Beta diversity and species turnover from one area to another have a substantial influence on general species richness in a region (Vellend 2001; Ronchi-Virgolini et al. 2011). The variation of the assemblage between sites (Table 2), independently of the variation contributed by the physiognomies of the forest, could be related to the floristic composition. This variation would provide specific perches, shelters, or feeding sites for the birds and influence the decision to choose one site over another. But the seasonal differences in bird assemblage between sites also might be influenced by the migratory effect. Seasonal variations in the bird assemblages, caused by migrations, have been widely studied (Capllonch et al. 2008; Carvalho et al. 2013; Capllonch 2018). The studied wetlands are located in the biological fluvial corridor of the Parana River. The relative position of the national parks studied in the great corridor and their proximity to migratory routes might be additional variables that influence the preference for one site or another and, therefore, in the arrangement of birds community between sites.

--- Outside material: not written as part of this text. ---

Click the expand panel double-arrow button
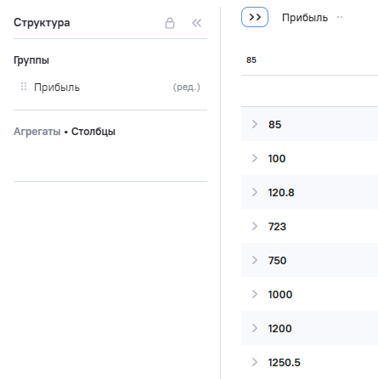(255, 17)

In bird assemblages of highly heterogeneous riparian environments, seasonal changes are very evident (Ronchi-Virgolini et al. 2013; Lorenzón et al. 2019), which may explain the high seasonal variation of our results, regardless of microspatial variation. However it should be noted that the migratory condition would not allow us to predict habitat selection (Horlent et al. 2003); therefore, the effect of migration on forest preference would rather be random.

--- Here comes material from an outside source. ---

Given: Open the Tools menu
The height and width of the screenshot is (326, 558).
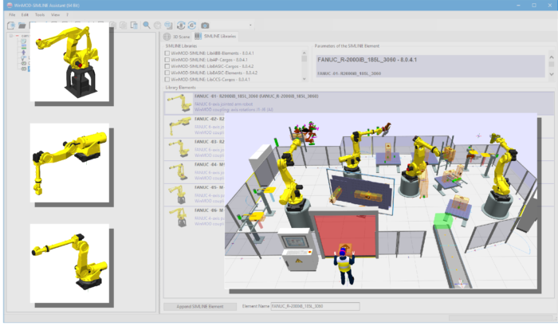Looking at the screenshot, I should click(40, 14).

The variation detected within levee forests shows that a deeper analysis is needed for differences in composition among vertical strata of the understory (De Stefano et al. 2012). Thus, the differential niche offer that optimizes resources for birds could be more clearly evidenced, considering that the turnover rate in plant composition is high in these environments. Therefore, deeper analyses of the differences in the bird assemblage using a functional classification criterion, i.e., guild, may reveal subtle aspects that are poorly detectable from a general perspective (Root 1967; Milesi et al. 2002; Farías et al. 2007; Ronchi-Virgolini et al. 2011). Guild-based analyses would contribute more specific information to properly guide conservation efforts in these wetland environments, where variation at different scales are clear.